_Текст задания 1_.
Ответьте по отрывку о боях за Перемышль:
(a) Кто командовал 99-й стрелковой дивизией?
(b) Сколько человек было в отряде из партийного актива города?
(c) Какого числа 99-я дивизия и пограничники 92-го отряда оставили город?
_Текст задания 2_. Напишите продолжение отрывка о боях за Перемышль. Начните сразу после его последнего предложения.

Вот еще такой факт: 99-я стрелковая дивизия, находившаяся перед началом войны в районе Перемышля, была приведена в боевую готовность лишь после того, как начался артиллерийский и авиационный обстрел нашей территории. Но первый удар фашистских войск приняли на себя пограничники 92-го отряда, и это дало возможность командиру 99-й стрелковой дивизии привести ее в боевую готовность. Ю. Стрижков{3} сообщает, что до 12 часов дня 22 июня 1941 года линия государственной границы стойко удерживалась главным образом силами пограничного отряда. Это позволило частям 99-й стрелковой дивизии выдвинуться в назначенные им полосы обороны. Завязались кровопролитные бои. Правда, Перемышль был все же взят немцами к исходу 22 июня; но в результате решительных и умелых действий частей 99-й стрелковой дивизии под командованием полковника Н. И. Дементьева и сводного пограничного батальона под командованием старшего лейтенанта Г. С. Поливоды, а также подразделения Укрепрайона к 17 часам 23 июня город был нами освобожден. Противник оставил на улицах свыше 300 трупов, 12 пулеметов, несколько орудий и 2 танка. В этой ожесточенной схватке с врагом в тыл немецким частям, ворвавшимся в Перемышль, ударил отряд, составленный из партийного актива города; 200 человек во главе с секретарем Перемышльского горкома партии [55] П. В. Орленко создали угрозу тылу противника и вынудили его отойти за пограничную реку Сан.

Гитлеровскому командованию не удалось здесь достичь какого-либо значительного успеха за шесть дней упорных боев, и это облегчило нам маневрирование на других участках фронта. Лишь 28 июня 99-я дивизия и пограничники 92-го отряда оставили город по приказу вышестоящего командования.

«Несмотря на внезапность нападения противника, в дивизии не было потеряно твердое и четкое управление со стороны командования, нормально функционировала хорошо налаженная связь с подразделениями», — заканчивает свой рассказ Ю. Стрижков.

Известны и другие подобные же случаи в первые часы войны. Вспоминая о них, приходишь к выводу: дорого обошлась бы Гитлеру его авантюра уже в самом начале вторжения в СССР, если бы этому вторжению предшествовала с нашей стороны большая бдительность. Даже неотмобилизованная Красная Армия не позволила бы противнику так глубоко вторгнуться в нашу страну.

_Исходные строки_.
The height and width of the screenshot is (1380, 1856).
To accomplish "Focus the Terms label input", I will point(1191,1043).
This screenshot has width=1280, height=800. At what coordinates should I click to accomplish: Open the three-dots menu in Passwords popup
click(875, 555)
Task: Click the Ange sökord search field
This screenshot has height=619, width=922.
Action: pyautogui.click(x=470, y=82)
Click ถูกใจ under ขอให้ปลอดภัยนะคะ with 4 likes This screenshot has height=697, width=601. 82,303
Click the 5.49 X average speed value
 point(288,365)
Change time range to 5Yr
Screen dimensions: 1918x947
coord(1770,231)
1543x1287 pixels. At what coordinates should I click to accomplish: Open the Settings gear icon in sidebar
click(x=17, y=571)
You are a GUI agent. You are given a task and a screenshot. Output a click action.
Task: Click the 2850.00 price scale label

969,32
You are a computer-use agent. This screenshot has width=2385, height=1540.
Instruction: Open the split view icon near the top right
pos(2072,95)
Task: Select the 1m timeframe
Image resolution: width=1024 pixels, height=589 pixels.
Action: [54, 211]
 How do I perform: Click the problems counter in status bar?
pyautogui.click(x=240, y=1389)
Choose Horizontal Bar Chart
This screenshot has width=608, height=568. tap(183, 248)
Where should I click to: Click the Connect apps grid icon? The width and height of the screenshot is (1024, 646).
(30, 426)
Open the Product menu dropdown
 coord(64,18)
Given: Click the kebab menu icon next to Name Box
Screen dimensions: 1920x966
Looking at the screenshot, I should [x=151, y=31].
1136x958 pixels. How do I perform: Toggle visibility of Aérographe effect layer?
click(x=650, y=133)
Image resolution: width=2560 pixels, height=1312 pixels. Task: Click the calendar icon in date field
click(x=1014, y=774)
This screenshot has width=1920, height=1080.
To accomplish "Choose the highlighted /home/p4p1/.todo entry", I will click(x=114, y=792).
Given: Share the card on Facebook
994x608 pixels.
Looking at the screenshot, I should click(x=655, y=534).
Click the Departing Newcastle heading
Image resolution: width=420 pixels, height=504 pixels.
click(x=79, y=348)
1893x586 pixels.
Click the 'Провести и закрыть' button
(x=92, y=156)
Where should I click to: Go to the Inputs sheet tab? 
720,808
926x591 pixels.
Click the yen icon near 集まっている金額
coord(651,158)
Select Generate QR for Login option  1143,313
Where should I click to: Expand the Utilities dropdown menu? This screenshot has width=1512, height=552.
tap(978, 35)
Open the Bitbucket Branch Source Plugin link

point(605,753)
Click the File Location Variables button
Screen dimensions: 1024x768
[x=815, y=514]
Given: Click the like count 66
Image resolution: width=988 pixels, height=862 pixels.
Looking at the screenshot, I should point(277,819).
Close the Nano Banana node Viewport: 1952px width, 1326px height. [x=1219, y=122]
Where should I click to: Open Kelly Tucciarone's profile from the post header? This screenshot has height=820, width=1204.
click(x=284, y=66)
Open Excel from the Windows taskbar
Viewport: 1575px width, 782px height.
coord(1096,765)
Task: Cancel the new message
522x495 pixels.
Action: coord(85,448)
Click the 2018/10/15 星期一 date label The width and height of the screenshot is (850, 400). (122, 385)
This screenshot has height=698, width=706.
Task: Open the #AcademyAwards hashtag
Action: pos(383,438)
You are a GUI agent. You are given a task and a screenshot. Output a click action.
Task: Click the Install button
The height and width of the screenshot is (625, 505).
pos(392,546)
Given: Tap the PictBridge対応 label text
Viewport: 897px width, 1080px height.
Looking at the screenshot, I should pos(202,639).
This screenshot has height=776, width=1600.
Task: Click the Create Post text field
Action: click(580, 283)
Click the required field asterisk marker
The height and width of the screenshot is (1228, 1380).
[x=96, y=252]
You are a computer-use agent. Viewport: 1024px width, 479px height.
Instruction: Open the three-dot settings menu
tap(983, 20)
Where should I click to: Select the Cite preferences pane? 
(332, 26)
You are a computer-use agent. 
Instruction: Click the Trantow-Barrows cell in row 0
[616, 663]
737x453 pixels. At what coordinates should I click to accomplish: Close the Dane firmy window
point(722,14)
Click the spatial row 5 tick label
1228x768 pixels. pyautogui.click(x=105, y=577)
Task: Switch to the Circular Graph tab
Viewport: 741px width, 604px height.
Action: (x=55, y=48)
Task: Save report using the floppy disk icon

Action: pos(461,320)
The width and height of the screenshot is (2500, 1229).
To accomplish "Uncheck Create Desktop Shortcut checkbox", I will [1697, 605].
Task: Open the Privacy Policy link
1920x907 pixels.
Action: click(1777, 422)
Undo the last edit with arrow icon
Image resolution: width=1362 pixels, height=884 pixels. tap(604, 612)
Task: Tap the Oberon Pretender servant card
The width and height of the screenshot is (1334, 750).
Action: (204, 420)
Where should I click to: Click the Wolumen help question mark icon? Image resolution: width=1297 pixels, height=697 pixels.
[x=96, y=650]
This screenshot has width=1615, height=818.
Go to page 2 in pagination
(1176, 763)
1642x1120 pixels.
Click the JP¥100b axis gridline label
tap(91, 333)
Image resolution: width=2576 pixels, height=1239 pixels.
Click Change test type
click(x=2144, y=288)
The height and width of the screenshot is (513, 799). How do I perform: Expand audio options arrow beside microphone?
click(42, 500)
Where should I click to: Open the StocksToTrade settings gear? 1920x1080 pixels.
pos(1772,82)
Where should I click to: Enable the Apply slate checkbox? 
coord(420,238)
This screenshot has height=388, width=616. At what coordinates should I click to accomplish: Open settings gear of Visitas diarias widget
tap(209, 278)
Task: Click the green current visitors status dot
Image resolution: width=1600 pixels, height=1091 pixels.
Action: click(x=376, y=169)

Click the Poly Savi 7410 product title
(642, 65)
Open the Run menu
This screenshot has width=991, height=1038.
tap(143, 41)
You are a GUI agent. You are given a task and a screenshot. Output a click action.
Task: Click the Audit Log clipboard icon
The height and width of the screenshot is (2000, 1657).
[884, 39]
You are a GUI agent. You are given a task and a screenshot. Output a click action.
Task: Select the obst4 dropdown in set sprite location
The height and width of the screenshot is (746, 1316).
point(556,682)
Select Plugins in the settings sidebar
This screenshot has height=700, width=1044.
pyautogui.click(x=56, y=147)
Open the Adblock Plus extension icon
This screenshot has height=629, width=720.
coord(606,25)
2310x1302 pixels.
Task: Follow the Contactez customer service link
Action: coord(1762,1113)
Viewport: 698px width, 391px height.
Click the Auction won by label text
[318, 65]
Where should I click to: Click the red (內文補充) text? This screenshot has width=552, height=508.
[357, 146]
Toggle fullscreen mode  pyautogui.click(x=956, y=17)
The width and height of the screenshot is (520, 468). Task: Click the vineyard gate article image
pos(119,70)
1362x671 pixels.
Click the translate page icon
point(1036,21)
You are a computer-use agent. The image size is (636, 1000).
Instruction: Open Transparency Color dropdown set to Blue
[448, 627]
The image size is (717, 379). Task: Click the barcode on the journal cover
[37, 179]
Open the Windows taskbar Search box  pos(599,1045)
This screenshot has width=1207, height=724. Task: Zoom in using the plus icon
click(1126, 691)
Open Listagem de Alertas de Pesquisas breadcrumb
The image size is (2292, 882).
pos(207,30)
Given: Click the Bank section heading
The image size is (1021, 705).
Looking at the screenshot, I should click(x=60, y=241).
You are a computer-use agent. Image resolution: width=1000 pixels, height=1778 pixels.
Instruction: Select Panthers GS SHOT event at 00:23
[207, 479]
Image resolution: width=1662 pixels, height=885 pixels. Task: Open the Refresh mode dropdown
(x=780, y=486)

_Ожидаемый ответ 1_.
(a) Полковник Н. И. Дементьев.
(b) 200 человек.
(c) 28 июня.

_Ожидаемый ответ 2_.
Уместно ли каждый раз кивать на то, что центр не дал своевременных директив о повышении боевой готовности войск? Действительно ли только центр был виноват в притуплении бдительности в войсках, находившихся непосредственно на границе? Неужто от центра зависело решение такого вопроса, как оставление самолетов на попечении дежурного старшины в ночь на 22 июня 1941 года и отпуск всех летчиков во Львов к их семьям?

Такое толкование, хотя в нем есть правда, весьма недостаточно; оно не позволяет сделать правильных выводов на будущее. Когда войска находятся на границе, да еще на такой неспокойной границе, уже это одно обязывает командование соединений и частей ко многому. И, как мы видели из приведенных фактов, некоторые командиры соединений, действуя инициативно и искусно, задержали впятеро-вшестеро превосходящего противника в тот период военных действий, когда каждый час был так дорог для нашей страны.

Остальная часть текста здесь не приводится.